Saved data entries:
────────────────

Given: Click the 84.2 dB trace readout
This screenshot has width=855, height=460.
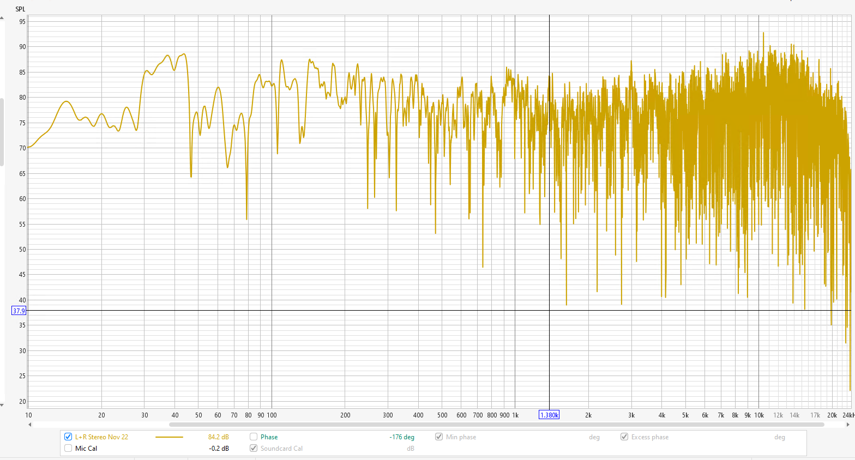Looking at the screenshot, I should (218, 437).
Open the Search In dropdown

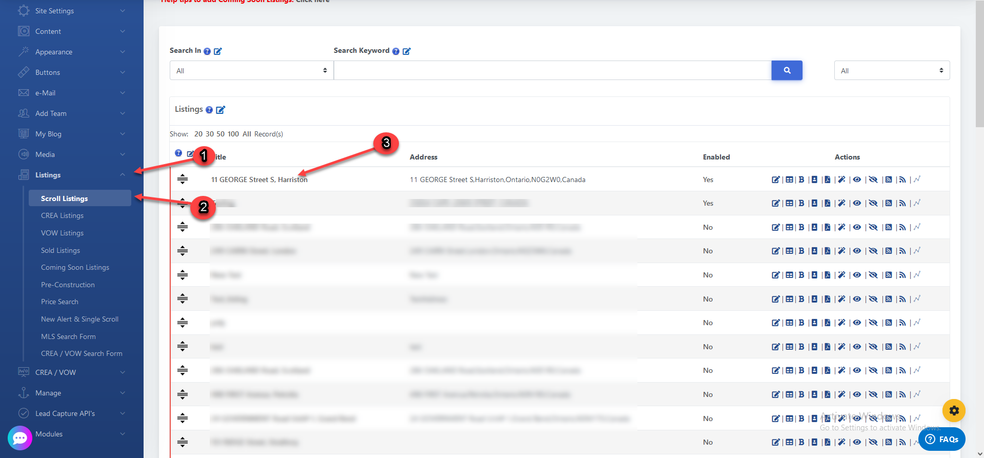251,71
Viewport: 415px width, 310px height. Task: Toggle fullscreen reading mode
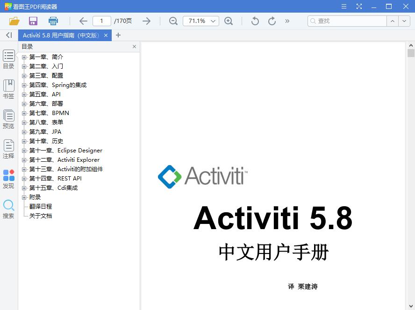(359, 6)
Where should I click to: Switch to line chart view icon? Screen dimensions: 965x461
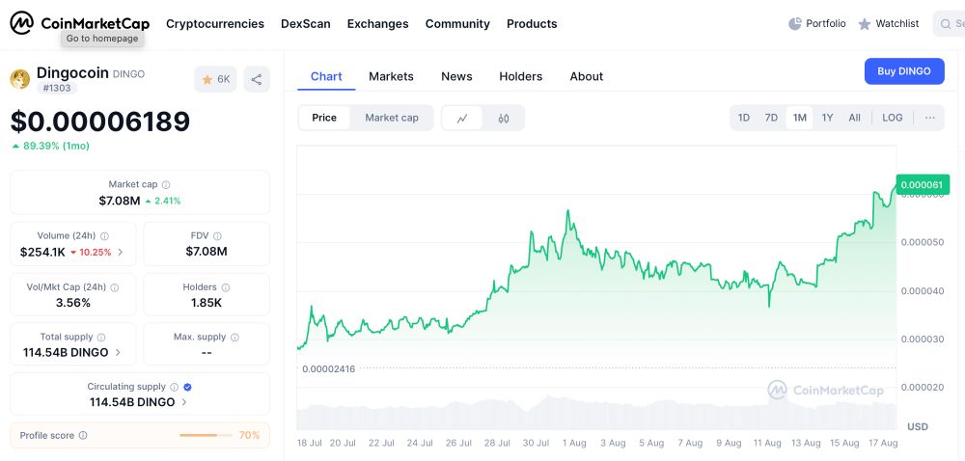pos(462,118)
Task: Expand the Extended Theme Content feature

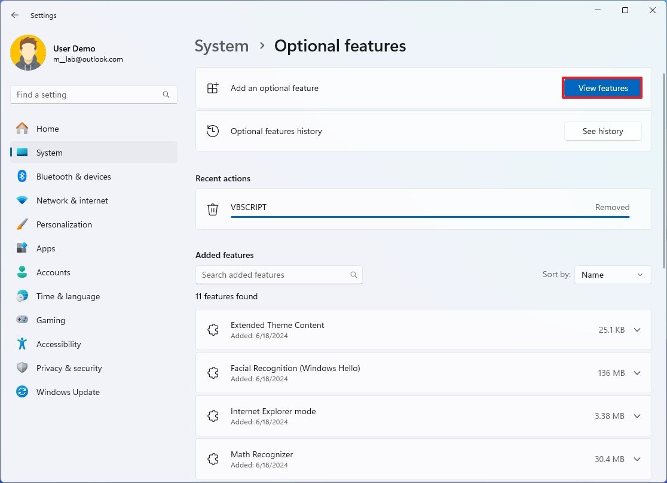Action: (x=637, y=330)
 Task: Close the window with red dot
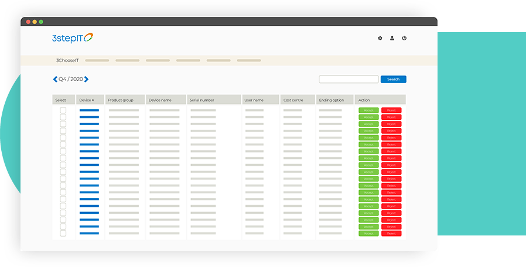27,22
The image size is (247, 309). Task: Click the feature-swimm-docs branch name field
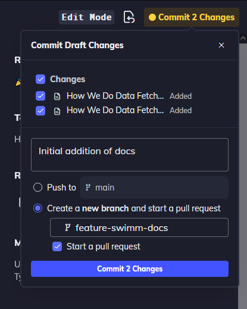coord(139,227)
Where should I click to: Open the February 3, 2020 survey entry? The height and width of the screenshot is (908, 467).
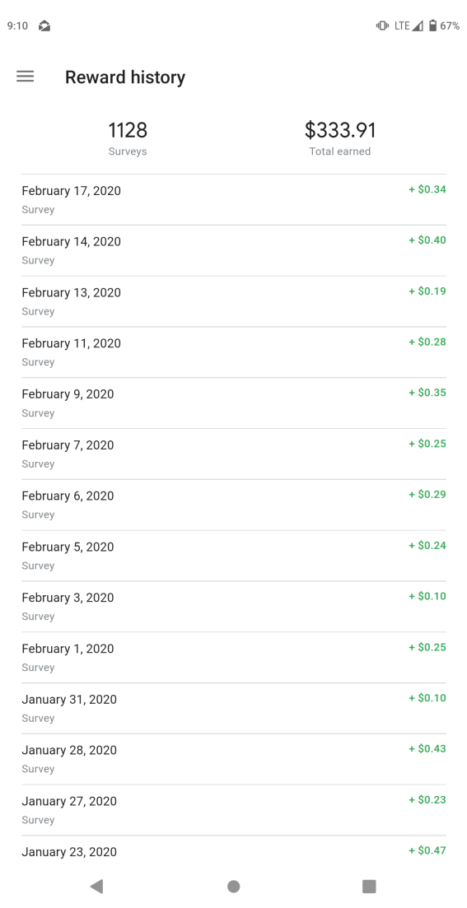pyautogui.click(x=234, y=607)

────────────────

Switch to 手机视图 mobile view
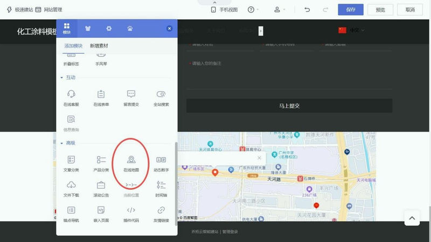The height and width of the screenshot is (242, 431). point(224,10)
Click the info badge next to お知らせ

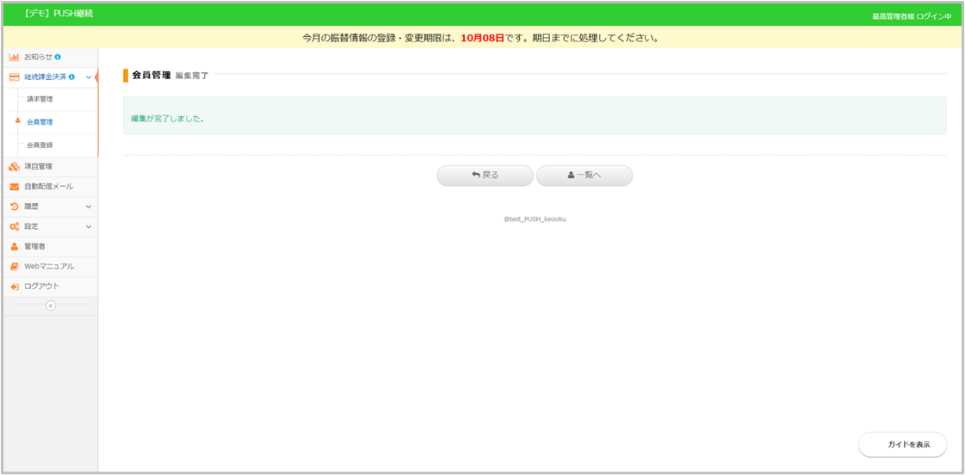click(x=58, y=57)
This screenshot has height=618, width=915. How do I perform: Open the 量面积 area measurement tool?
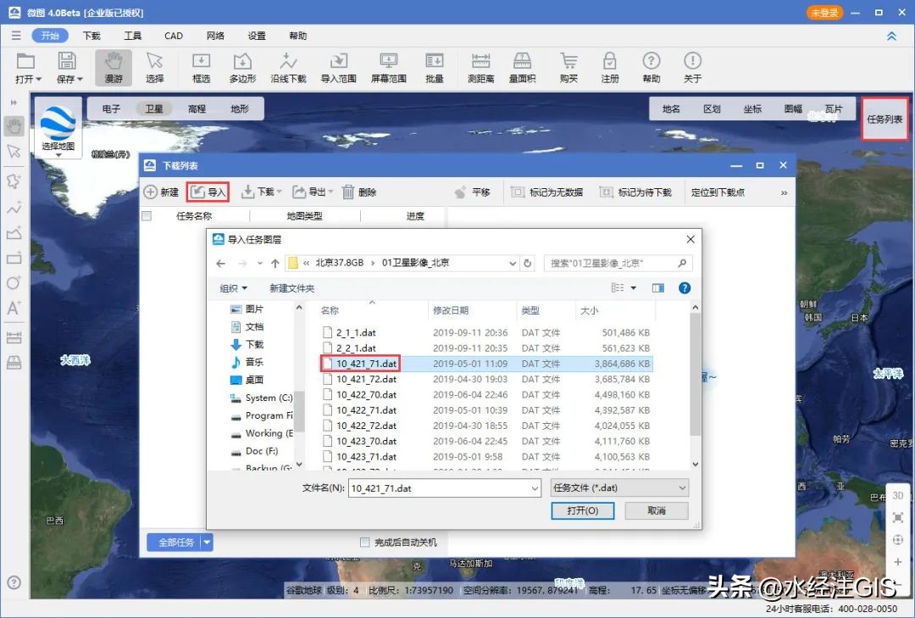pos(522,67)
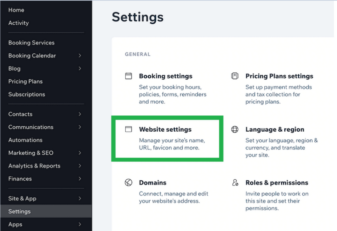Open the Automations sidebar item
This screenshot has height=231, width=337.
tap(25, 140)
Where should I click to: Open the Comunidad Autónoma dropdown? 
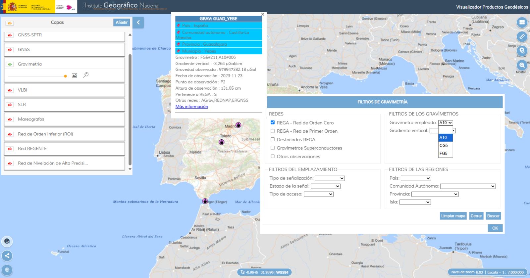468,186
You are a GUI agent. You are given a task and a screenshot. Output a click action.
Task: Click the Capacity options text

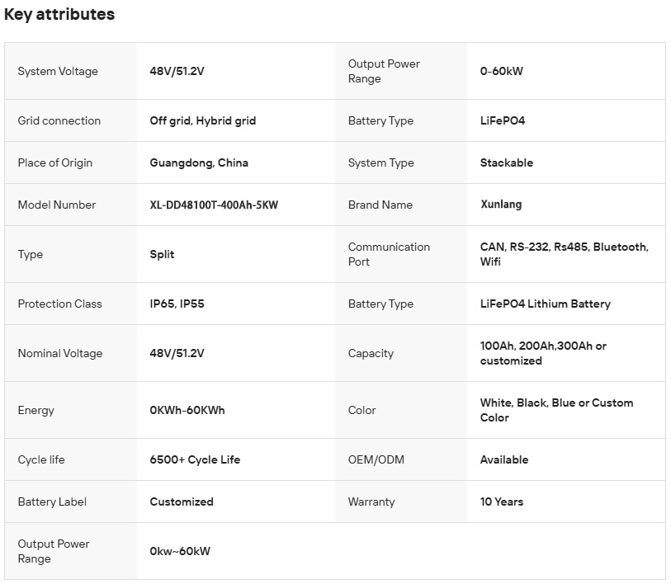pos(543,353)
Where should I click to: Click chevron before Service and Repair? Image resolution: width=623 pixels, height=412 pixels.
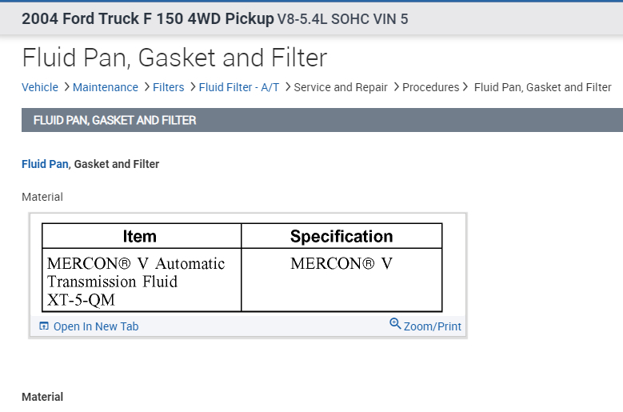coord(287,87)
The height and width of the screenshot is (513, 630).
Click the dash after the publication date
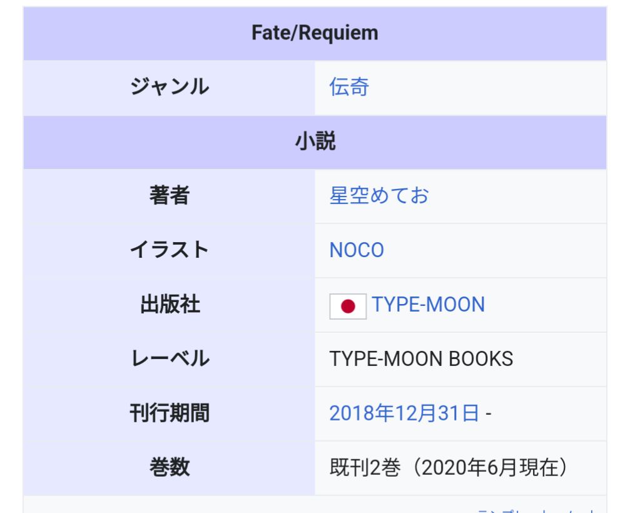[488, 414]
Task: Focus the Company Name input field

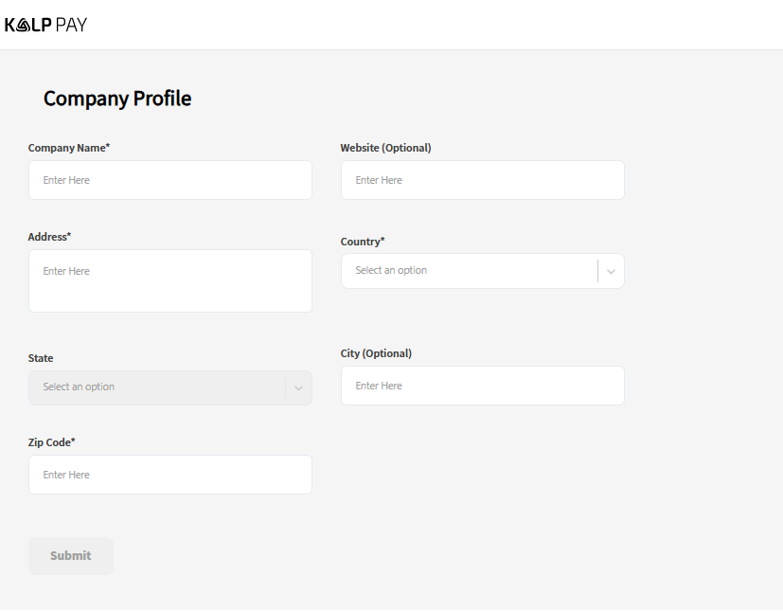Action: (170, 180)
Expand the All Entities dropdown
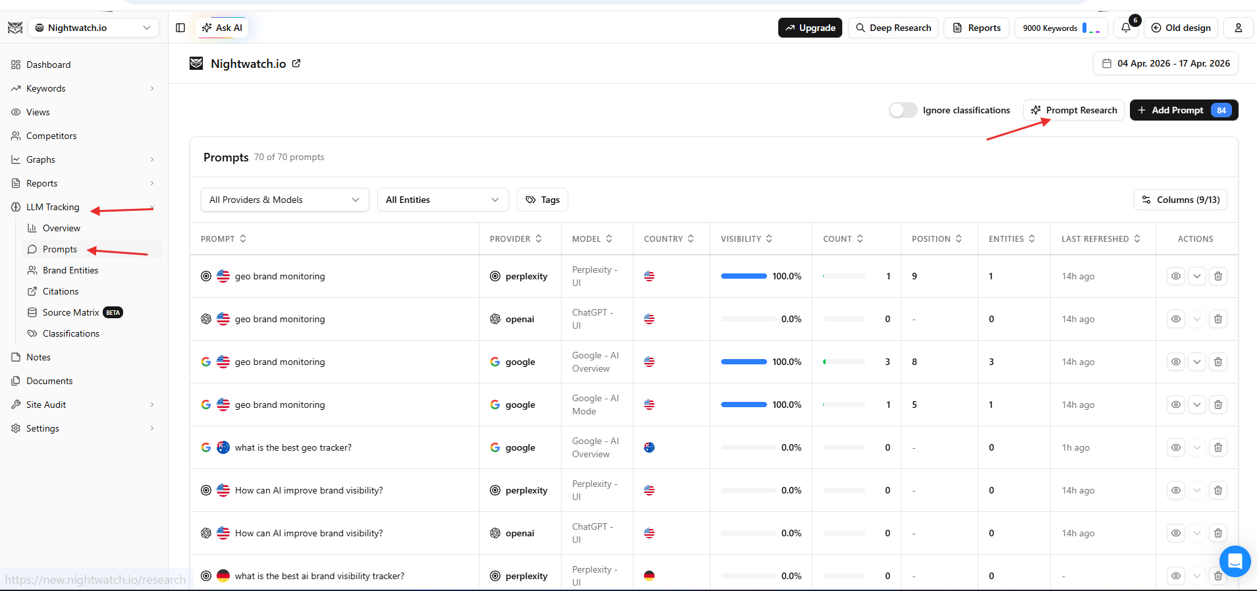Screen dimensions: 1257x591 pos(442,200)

────────────────

● **PROBLEM DESCRIPTION**:
Beginning with the line above that contains "Task: Click the Capacity options text" and ending with the line that contains "The height and width of the screenshot is (513, 630).", quote each line exactly, keeping out the pictures.

● **RESULT FOR THIS TASK**:
Task: Click the Capacity options text

pos(543,353)
Where should I click to: Click chevron before Service and Repair? Image resolution: width=623 pixels, height=412 pixels.
coord(287,87)
The height and width of the screenshot is (513, 630).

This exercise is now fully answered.